SYSTEM Cited by 1 source
Strands Agents SDK¶
Strands Agents SDK (strandsagents.com) is an open-source Python SDK from AWS for building agentic systems — multi-agent orchestration, tool calling, session / memory management, and integration with MCP servers for extensible tool surfaces. Positioned as a production- oriented alternative to framework-heavy Python agent libraries.
Stub page — minimal viable for the 2025-12-11 conversational- observability blueprint ingest. Expand as future Strands-specific sources land.
Role in the conversational-observability blueprint (2025-12-11)¶
In AWS's EKS troubleshooting reference architecture, Strands is the substrate for the agentic deployment option (alongside the default RAG-based chatbot). It hosts a three-agent decomposition — patterns/specialized-agent-decomposition:
- Agent Orchestrator — coordinates the troubleshooting workflow across the other agents.
- Memory Agent — manages conversation context and historical insights across turns / sessions.
- K8s Specialist — handles Kubernetes diagnostics; calls EKS MCP Server tools via the MCP protocol.
Backed by S3 Vectors (1024-dimensional embeddings) for cost-optimized vector storage of conversation / investigation memory, and Slack as the UI. Amazon Bedrock hosts the underlying LLMs. Pod Identity is the AWS service-access mechanism from within the EKS cluster.
Caveats¶
- Stub page based on one source. Framework internals (agent lifecycle, memory persistence, session routing, tool-call arbitration, failure handling, cost profile) not yet characterized from wiki sources.

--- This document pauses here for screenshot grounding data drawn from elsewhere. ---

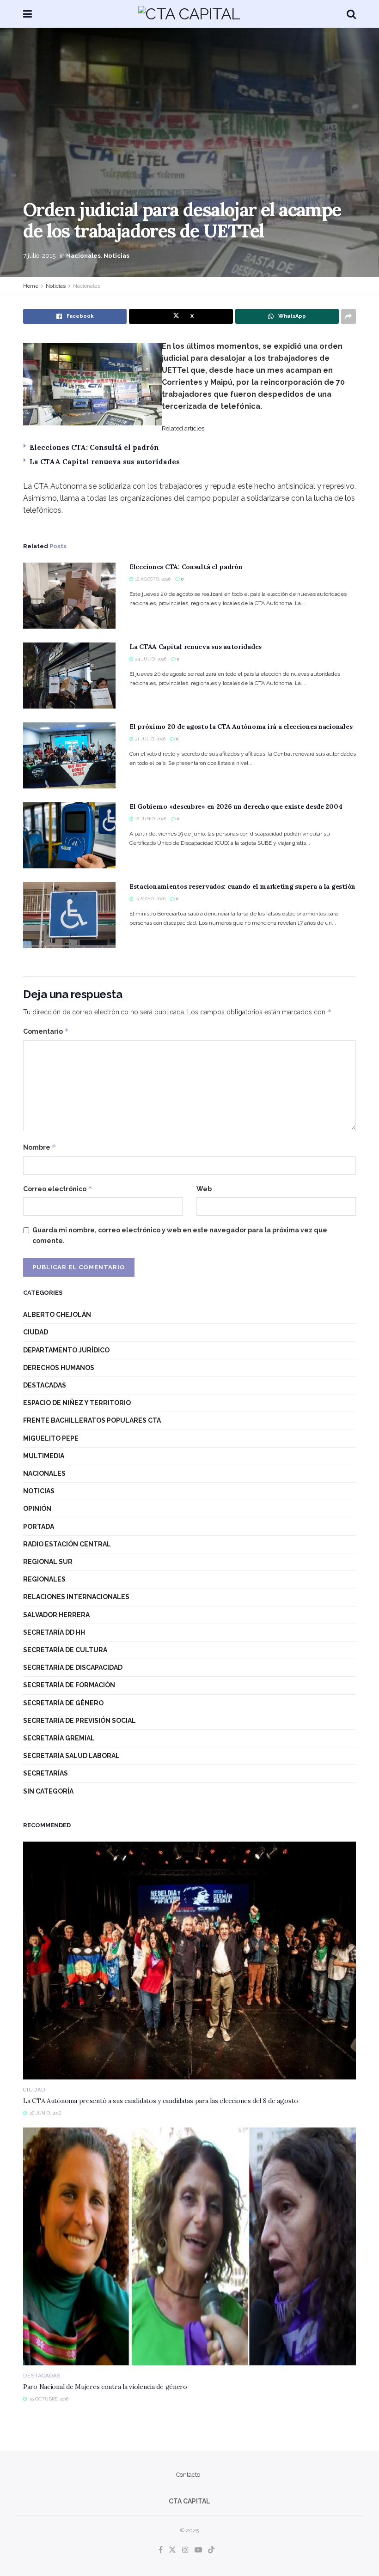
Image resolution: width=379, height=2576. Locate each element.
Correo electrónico (57, 1188)
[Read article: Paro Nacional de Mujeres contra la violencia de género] (189, 2246)
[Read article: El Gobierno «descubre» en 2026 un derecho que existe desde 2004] (69, 835)
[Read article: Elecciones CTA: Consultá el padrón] (69, 596)
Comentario (46, 1031)
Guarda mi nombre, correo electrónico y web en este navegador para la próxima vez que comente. (179, 1235)
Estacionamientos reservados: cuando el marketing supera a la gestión (242, 886)
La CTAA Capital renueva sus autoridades (105, 461)
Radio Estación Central (67, 1544)
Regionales (44, 1579)
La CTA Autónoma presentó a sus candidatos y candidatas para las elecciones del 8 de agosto (160, 2101)
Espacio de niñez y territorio (77, 1402)
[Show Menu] (27, 14)
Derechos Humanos (58, 1367)
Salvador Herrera (56, 1614)
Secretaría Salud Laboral (71, 1755)
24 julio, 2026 (150, 658)
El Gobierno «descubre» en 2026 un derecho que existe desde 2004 (235, 806)
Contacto (188, 2474)
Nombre (39, 1147)
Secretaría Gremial (59, 1738)
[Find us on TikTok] (211, 2550)
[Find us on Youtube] (198, 2550)
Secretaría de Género (63, 1703)
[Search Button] (351, 14)
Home (30, 286)
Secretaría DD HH (54, 1632)
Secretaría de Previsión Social (79, 1720)
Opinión (37, 1508)
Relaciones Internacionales (76, 1596)
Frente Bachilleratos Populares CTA (92, 1420)
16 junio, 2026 (150, 818)
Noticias (116, 255)
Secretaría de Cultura (65, 1650)
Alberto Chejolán (57, 1314)
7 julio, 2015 (39, 255)
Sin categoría (48, 1791)
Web (204, 1189)
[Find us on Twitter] (172, 2550)
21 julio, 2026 (149, 738)
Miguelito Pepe (51, 1438)
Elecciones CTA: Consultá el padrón (94, 447)
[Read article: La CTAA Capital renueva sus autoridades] (69, 675)
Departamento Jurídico (66, 1350)
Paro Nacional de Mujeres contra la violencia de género (105, 2386)
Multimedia (43, 1456)
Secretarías (45, 1773)
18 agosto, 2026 (152, 579)
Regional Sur (48, 1561)
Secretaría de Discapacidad (72, 1667)
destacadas (44, 1385)
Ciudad (35, 1332)
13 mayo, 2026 (149, 898)
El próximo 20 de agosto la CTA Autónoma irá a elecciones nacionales (240, 726)
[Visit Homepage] (189, 14)
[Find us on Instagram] (185, 2550)
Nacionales (83, 255)
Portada (38, 1526)
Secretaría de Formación (69, 1685)
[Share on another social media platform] (348, 316)
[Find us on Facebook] (161, 2550)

- Positioned by AWS as production-oriented but long-term adoption / ecosystem maturity is not assessed here.
Seen in¶
- sources/2025-12-11-aws-architecting-conversational-observability-for-cloud-applications — the agentic deployment option uses Strands + MCP + S3 Vectors as an alternative to RAG + OpenSearch Serverless. Three specialized agents (Orchestrator, Memory, K8s Specialist).